You've been the biggest twat on this forum for going on a decade now, and if you didn't like Brick it's probably because you're too full of yourself. You're the kind of person who shits on Tarantino (no I'm not a fanboy) to the extent where you won't even say a good word about Pulp Fiction, which more than deserves it.
If I used a thesaurus I could scarcely have mixed up hermetic and hermeneutic, since they have nothing to do with one another aside from sharing syllables.
Get fucked.
Surely you mean a dictionary?
Good job on the ten years thing though, it serves as a reminder that you really should of grown out of this sort of thing by now
Re: The last movie you saw
Posted: Mon Aug 17, 2009 12:13 am
by Tsakali
District 9 8.5/10
It had a unique feel to it, and since I knew nothing as to what book or previous work it was based on , the entire premise of it felt fresh and thought provoking, yet in an eerily dry and sometimes morbid fashion.

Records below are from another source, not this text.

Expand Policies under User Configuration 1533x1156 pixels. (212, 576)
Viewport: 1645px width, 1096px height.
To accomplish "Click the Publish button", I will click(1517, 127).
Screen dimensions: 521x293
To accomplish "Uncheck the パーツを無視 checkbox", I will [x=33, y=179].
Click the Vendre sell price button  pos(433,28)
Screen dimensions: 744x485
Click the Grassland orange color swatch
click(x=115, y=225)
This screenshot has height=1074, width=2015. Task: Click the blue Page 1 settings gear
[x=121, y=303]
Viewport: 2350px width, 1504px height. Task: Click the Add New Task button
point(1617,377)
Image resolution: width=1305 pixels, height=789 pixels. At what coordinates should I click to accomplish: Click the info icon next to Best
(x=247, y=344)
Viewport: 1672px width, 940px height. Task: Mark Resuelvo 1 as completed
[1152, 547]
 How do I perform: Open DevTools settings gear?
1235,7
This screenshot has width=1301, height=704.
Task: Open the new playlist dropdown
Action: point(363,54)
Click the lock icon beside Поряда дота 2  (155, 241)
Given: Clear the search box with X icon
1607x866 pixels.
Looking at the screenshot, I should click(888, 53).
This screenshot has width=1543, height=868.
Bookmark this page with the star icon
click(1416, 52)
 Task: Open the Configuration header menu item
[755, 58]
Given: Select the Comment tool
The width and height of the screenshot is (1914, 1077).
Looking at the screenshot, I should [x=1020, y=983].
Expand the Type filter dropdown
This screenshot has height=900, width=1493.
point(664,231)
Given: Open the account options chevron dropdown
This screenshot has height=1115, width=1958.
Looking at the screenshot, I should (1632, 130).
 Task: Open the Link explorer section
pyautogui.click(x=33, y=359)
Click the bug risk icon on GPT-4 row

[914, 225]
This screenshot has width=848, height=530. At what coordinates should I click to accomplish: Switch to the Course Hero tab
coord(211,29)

Re: The last movie you saw
Posted: Mon Aug 17, 2009 3:42 am
by shaft
District 9
Definitely a cool story, bros.
Re: The last movie you saw
Posted: Mon Aug 17, 2009 6:17 am
by sliver
Geebs wrote:sliver wrote:You've been the biggest twat on this forum for going on a decade now, and if you didn't like Brick it's probably because you're too full of yourself. You're the kind of person who shits on Tarantino (no I'm not a fanboy) to the extent where you won't even say a good word about Pulp Fiction, which more than deserves it.
If I used a thesaurus I could scarcely have mixed up hermetic and hermeneutic, since they have nothing to do with one another aside from sharing syllables.
Get fucked.
Surely you mean a dictionary?
Good job on the ten years thing though, it serves as a reminder that you really should of grown out of this sort of thing by now
I meant a thesaurus; you accused me of using one, so if I'd looked up "isolated" and found "hermetic" how could I have ended up with "hermeneutic?" Jeez.
And you say I'm supposed to have outgrown Q3W? I've racked up 850 posts since 2005, something tells me you spend a lot more time here than I do. I'm 23 and I know you're a lot older than that -- I haven't "outgrown" video games yet.